The plan was for beachwalks, bushwalks (Australian for treks or hikes), wineries, cheeseries, patisseries, and all and sundry epicurean providores in and around the town of Red Hill about an hour or so south of Melbourne.
We rented a little cottage, sweetly dubbed "King Louis's Cubby" in reference to the plethora of King Louis and Rosella parrots that arrive regularly during the day on the cottage's landing strip to feed off sunflower seeds and jasmine flowers. Our Cubby was set deeply in thick gum forests and surrounded by a large and wildly fragrant herb garden which J and Murphy thoroughly explored and fossicked (Australian for foraged).
Upon our arrival, we headed straight to Tuck's Ridge Winery for a gorgeous al-fresco lunch, glass of their own Chardonnay and beautiful views overlooking the vineyards. We followed this up with a Brownie the size of Tasmania from the iconic Merrick's General Store and a walk on Point Leo beach.
I think all of us, including Murphy, dip into some magically peaceful part of ourselves when we discover these beautiful, deserted Australian beaches. We have almost an unspoken, collective pact to search them out, discover their secrets, and let their magic go to work on us.
The following day, we spent FIVE hours, yes, FIVE hours at an amazing place called the Ashcombe Maze and Lavender Gardens. Here we embarked on a Gnome and Fairy Hunt (9 hidden gnomes, and 8 hidden fairies), through stunning gardens, winding mazes, and little bits of Australian wilderness. J was completely enchanted and even hard-to-impress C2 was seduced by the beauty of these natural gardens.
Naturally, we followed up this very busy day with a glass of wine at a winery just up the road from the Cubby. This time it was the Vines of Red Hill winery and an excellent glass of Pinot Noir overlooking the vineyards and bordering red gums.
That night, we walked from the Cubby down our red dirt road through the Eucalyptus forest to The Long Table restaurant, a '1-Chef Hat' (think Australian Michelin stars) for a meal so wonderful in an ambiance so beautiful that we went back the following night and would have again had we stayed another night.
Day three took us to the tiny coastal town of Flinders and another beach walk on quiet Flinders Beach followed by a lovely lunch and a visit to the Mornington Chocolaterie.
We spent the afternoon on an amazing walk down the cliffs from the Cape Schank lighthouse. The lighthouse is on the scrubby southernmost tip of the peninsula and separates the wild seas of the Bass Straight from calmer Western Port Bay overlooking Phillip Island. We bore witness to some truly amazing scenery and again found that spiritual, calm place these Australian seas seem to give us.

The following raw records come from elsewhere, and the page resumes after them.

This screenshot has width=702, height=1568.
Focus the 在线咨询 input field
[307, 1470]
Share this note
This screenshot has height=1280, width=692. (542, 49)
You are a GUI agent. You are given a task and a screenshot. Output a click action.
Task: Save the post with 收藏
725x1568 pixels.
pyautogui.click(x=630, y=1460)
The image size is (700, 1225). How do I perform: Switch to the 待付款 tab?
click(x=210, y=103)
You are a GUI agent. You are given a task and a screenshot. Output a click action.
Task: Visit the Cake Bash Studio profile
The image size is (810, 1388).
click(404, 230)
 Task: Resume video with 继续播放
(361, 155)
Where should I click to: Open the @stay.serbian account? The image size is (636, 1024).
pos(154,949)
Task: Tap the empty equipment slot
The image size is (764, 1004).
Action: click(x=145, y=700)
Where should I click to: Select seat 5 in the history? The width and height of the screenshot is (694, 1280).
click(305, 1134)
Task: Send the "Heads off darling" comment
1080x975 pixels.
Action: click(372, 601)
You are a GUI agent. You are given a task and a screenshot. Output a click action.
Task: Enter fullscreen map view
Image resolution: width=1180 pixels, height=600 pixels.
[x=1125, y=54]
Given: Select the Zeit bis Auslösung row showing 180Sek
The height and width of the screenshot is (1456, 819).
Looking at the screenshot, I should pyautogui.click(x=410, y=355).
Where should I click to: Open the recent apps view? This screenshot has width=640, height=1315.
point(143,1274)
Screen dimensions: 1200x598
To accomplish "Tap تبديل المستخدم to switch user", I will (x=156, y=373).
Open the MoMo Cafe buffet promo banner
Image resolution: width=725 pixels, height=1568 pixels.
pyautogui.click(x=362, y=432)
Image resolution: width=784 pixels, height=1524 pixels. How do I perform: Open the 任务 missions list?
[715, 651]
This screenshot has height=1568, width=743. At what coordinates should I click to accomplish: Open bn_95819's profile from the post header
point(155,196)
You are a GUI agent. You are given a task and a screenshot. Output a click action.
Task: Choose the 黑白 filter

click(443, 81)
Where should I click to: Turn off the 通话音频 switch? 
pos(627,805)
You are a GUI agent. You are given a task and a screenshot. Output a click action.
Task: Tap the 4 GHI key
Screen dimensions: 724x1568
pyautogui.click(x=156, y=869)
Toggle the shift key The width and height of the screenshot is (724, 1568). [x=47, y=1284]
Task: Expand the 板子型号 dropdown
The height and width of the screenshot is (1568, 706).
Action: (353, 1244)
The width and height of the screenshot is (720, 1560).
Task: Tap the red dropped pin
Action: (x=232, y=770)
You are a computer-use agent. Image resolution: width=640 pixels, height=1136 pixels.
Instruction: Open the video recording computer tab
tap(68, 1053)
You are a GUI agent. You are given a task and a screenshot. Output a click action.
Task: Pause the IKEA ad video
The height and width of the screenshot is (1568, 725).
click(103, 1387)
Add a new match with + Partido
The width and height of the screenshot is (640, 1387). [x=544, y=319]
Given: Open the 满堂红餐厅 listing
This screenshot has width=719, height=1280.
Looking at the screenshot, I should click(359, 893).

A quick stop at the T-Gallant winery in Main Ridge for a glass of Pinot Grigio before we had another memorable meal at The Long Table. We followed dinner with glasses of champagne, games played with large tic-tac-toes, and dominos by candlelight in the restaurant's front room. J won all the games...he might have cheated.
Our final day dawned cool and cloudy. Our original plan was to head into Mornington National Park and a 6km bushwalk. Upon arrival at the trailhead, however, Park rangers were present and dogs not welcome, so we turned around and undecided, headed back in the direction of Flinders. C2 spotted a tiny carpark off the road a few kilometers outside of the National Park and pulled in. What followed was the crowning glory of our time on the Peninsula, and one of life's memorable moments. A short bushwalk led to a walking track (Australian for trail) down to a wildly beautiful, utterly desolate beach littered with sand dunes, 50-million year old lava rock, a waterfall, and the sea which offered monster barrel waves that exploded onto rocks explaining the lack of surfers or swimmers.
|Where else but Australia do you encounter this fella on your bushwalks?|
We spent a couple of hours alone, together. C2 experimented with his amazing photography, J slid down sand dunes and clambered over lava. Murphy swam in the shallow water near the beach chasing sticks, and I watched everyone's backs for rogue waves.
We climbed back to the walking track up the side of the waterfall. Murphy drank fresh water from it, and provided our comical moment of the trip by confidently stepping into what she thought was a few inches of shallow water and what was actually about a meter. She sank like a rock, emerged covered in moss, ego damaged, and further humilated by our howls of laughter. Still how many 13-year old Labs can still climb up a waterfall?
|Murphy's epic "swim" and pride damage, J and I were howling with laughter|
|Pride restored if a bit muddy|
We ended our lovely little holiday with woodfired pizza at the T'Gallant winery sitting in their herb garden, the scents of rosemary and sage wafting by.